Records from a data source:

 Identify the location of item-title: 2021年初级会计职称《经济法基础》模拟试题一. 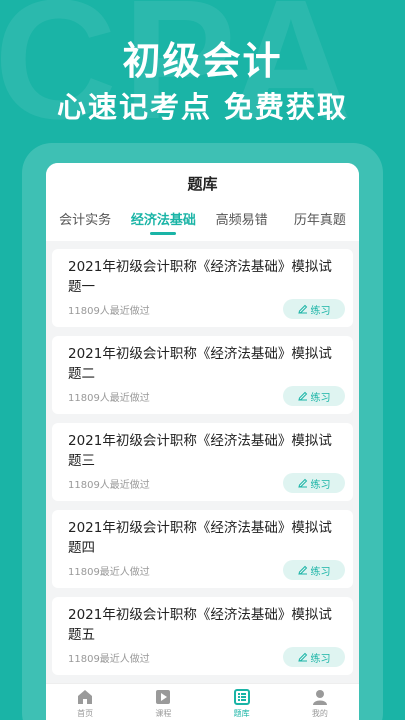
(200, 277).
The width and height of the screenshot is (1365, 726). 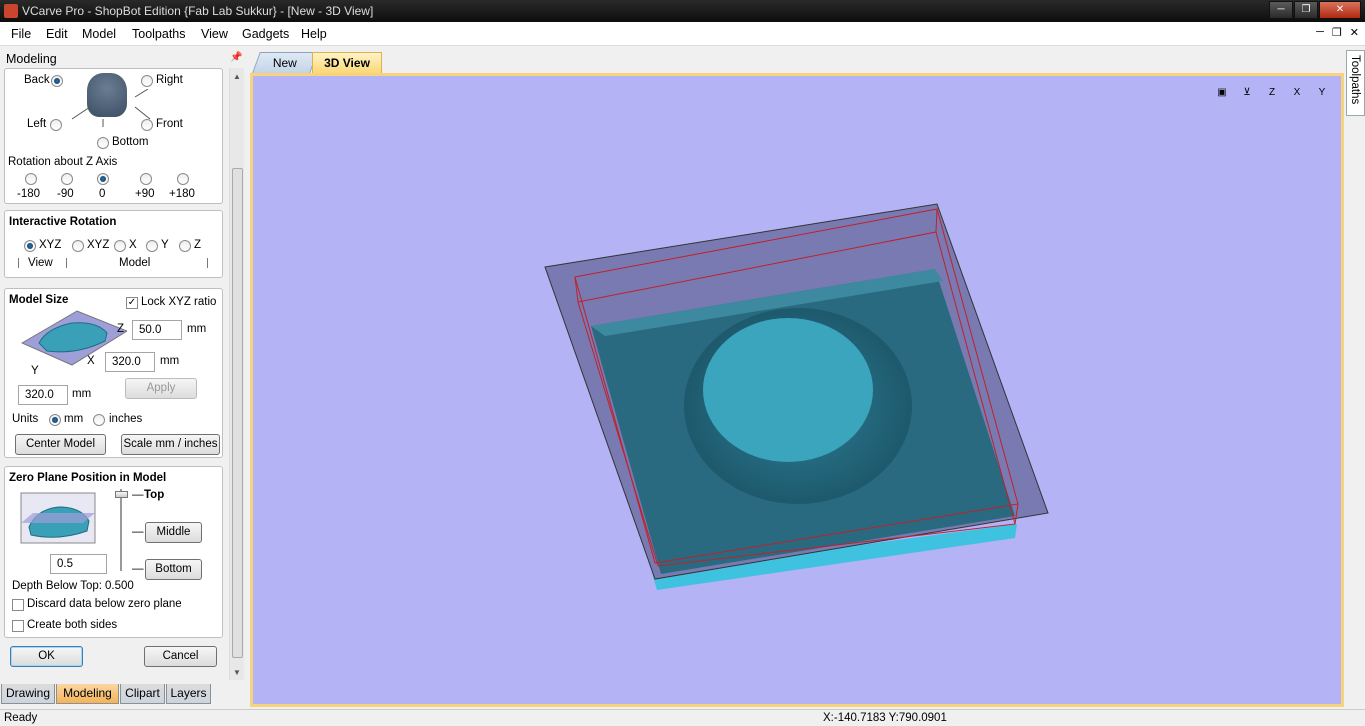 I want to click on bottom-button: Bottom, so click(x=174, y=570).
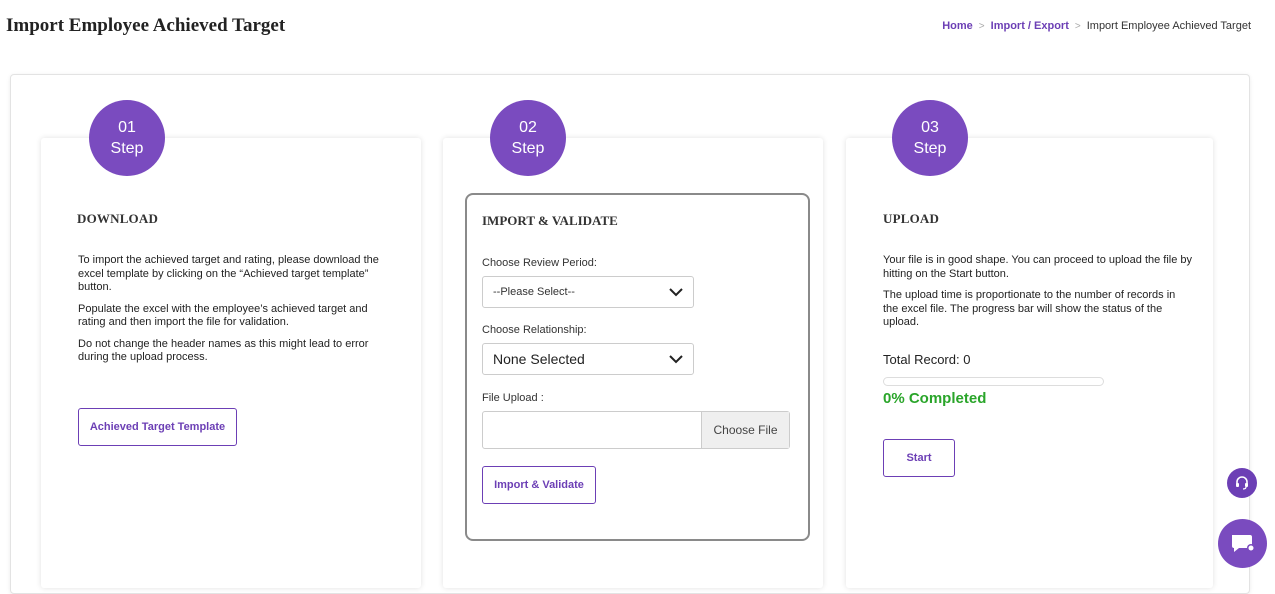 The width and height of the screenshot is (1275, 594). I want to click on completed-status: 0% Completed, so click(935, 398).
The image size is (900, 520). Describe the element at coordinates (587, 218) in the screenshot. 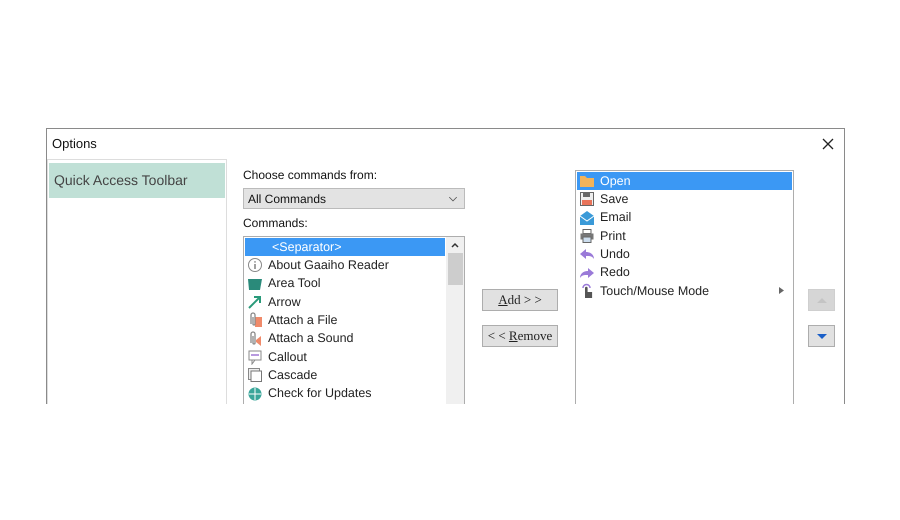

I see `envelope-icon` at that location.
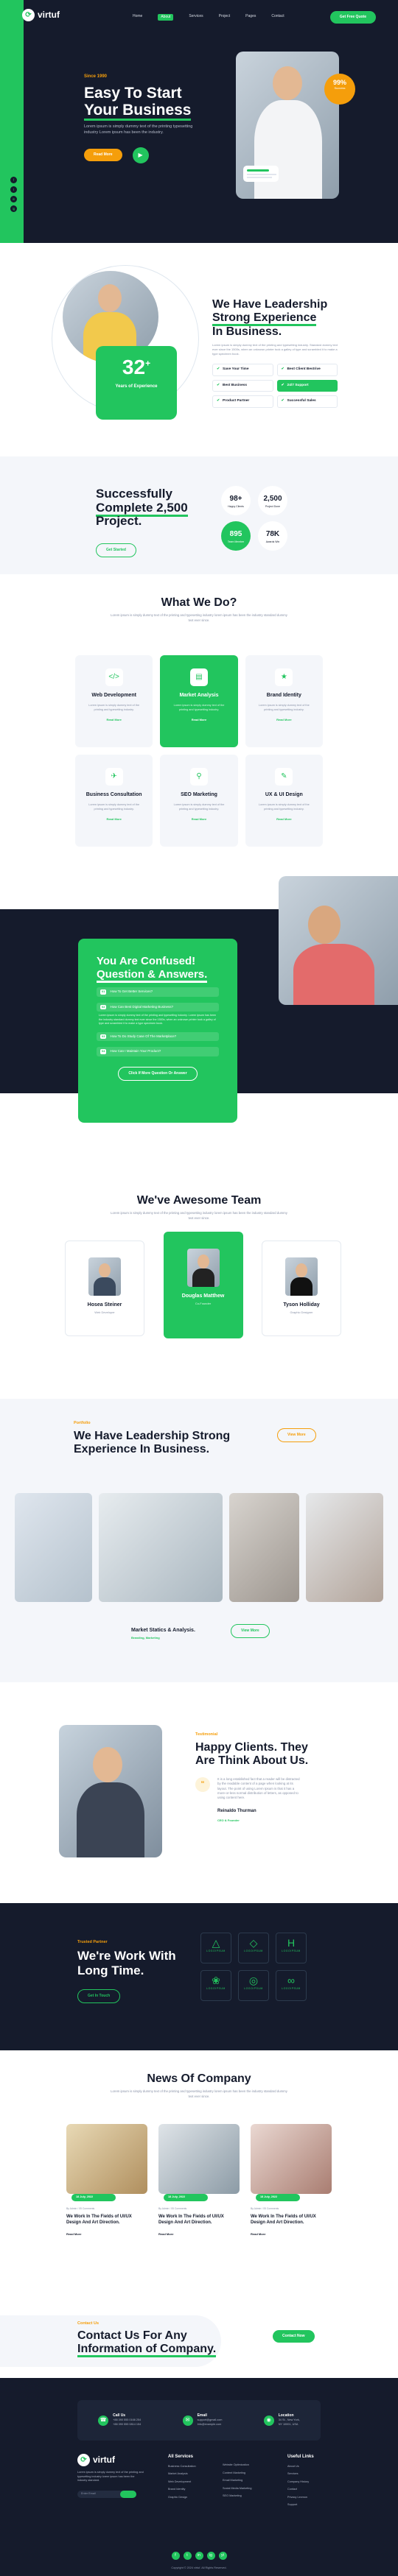  What do you see at coordinates (103, 156) in the screenshot?
I see `read-more-button: Read More` at bounding box center [103, 156].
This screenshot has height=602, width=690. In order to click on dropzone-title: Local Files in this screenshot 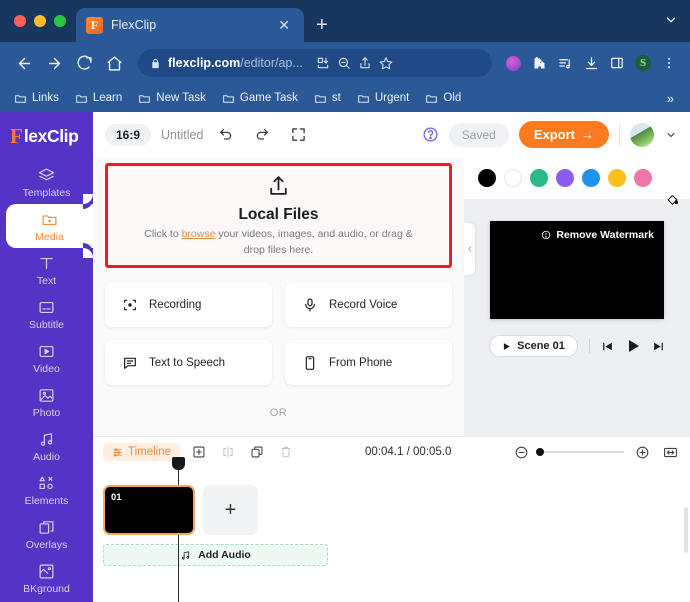, I will do `click(278, 215)`.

ABOUT THIS EXERCISE
Copy out, word for word, the lines of the listing from the line containing "The image size" to the line containing "center [103, 156].", both lines included. Leave the pictures out of your answer.

RESULT
The image size is (900, 520). Describe the element at coordinates (587, 218) in the screenshot. 

I see `envelope-icon` at that location.
  What do you see at coordinates (103, 156) in the screenshot?
I see `read-more-button: Read More` at bounding box center [103, 156].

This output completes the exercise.